Ingredients
1 cup whole milk, warmed to about 100°F
2/3 cup granulated sugar, divided
1 and 1/2 tablespoons active dry or instant yeast (equivalent to 2 packets)
1/2 cup unsalted butter, cut into pieces
2 large eggs, at room temperature
1/2 teaspoon salt
4 and 1/2 cups all-purpose or bread flour, plus additional as needed
2 teaspoons canola, vegetable, or olive oil for greasing the bowl
2 cups chopped pecans
2/3 cup packed light or dark brown sugar
1/4 cup whole milk
1/4 cup pure maple syrup
1/4 teaspoon salt
1/4 cup unsalted butter, softened
2 teaspoons ground cinnamon
1/2 cup packed light or dark brown sugar
Instructions
1-First Step: Prepare the Dough: Begin by warming 1 cup of whole milk to about 100°F and mixing it with 2/3 cup granulated sugar and 1 and 1/2 tablespoons of active dry yeast in a large bowl. Let this sit for 5-10 minutes until it foams, showing the yeast is active. Then, add 1/2 cup unsalted butter, 2 large eggs, 1/2 teaspoon salt, and 4 and 1/2 cups flour, mixing until a soft dough forms for vegan adaptations, use plant-based milk and egg substitutes here to keep it simple.
2-Second Step: Knead and Let Rise: Turn the dough onto a floured surface and knead for about 5-7 minutes until smooth, adding more flour if it’s too sticky. Grease a bowl with 2 teaspoons of oil, place the dough inside, and cover it with a cloth. Let it rise in a warm spot for 1-2 hours until it doubles in size; for gluten-free versions, this step might take a bit longer, so be patient for the best rise.
3-Third Step: Make the Topping: While the dough rises, prepare the topping by melting 1/2 cup unsalted butter in a saucepan over medium heat, then stir in 2/3 cup packed brown sugar, 1/4 cup whole milk, 1/4 cup pure maple syrup, 1/4 teaspoon salt, and 2 cups chopped pecans. Cook for 2-3 minutes until bubbly, then pour it into a greased 9×13-inch pan; for low-calorie tweaks, use less sugar or sugar alternatives to adjust without losing that sticky appeal.

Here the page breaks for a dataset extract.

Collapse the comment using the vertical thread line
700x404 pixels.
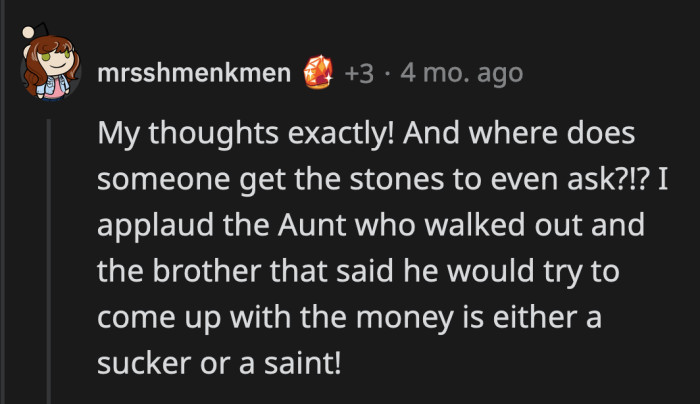[x=46, y=250]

4-Fourth Step: Roll and Fill the Dough: Once risen, roll the dough into a rectangle about 1/4-inch thick. Spread 1/4 cup softened unsalted butter over it, then sprinkle with 1/2 cup packed brown sugar and 2 teaspoons ground cinnamon for the filling. Roll it up tightly and cut into 12 slices; adapt by using cinnamon alternatives if needed for dietary preferences.
5-Fifth Step: Arrange and Second Rise: Place the slices cut-side down in the prepared pan on top of the topping mixture. Cover and let them rise again for 30-45 minutes until puffy; this is a great spot to make low-calorie adjustments by reducing portions or using lighter fillings.

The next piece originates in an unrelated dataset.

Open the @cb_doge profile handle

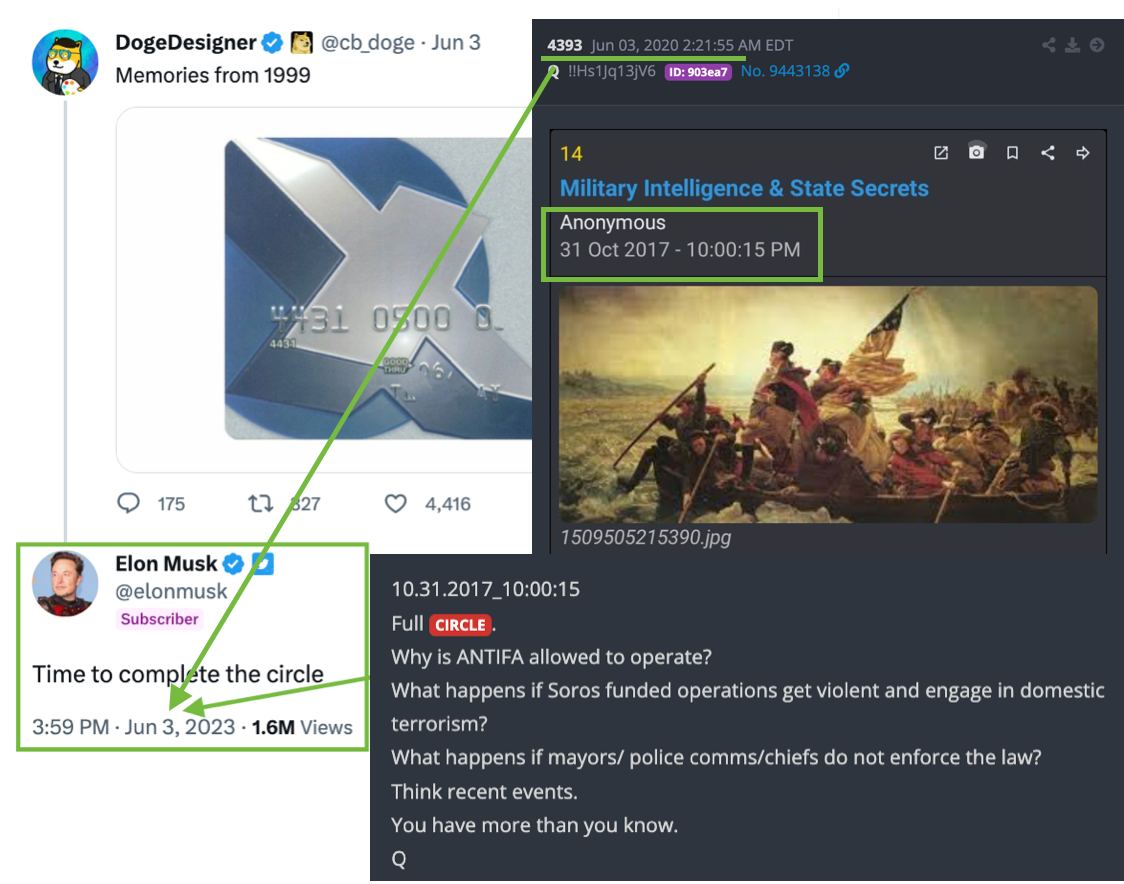pyautogui.click(x=368, y=43)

6-Sixth Step: Bake the Buns: Preheat your oven to 350°F and bake the buns for 25-28 minutes until golden brown. If the topping starts browning too fast, cover with foil midway; for gluten-free bakes, check at 20 minutes to ensure even cooking without drying out.
7-Final Step: Cool and Serve: Let the buns cool in the pan for 5 minutes, then invert onto a serving plate to let the topping drizzle over. Serve warm for the best flavor, and enjoy with coffee these sticky buns shine as a versatile treat that can be adapted for any diet while maintaining their charm.
Last Step:
Please leave a rating and comment letting us know how you liked this recipe! This helps our business to thrive and continue providing free, high-quality recipes for you.Notes
🍁 Use room temperature ingredients to help the dough rise better.
🌡️ Ensure milk is not too hot when mixing with yeast to avoid killing it.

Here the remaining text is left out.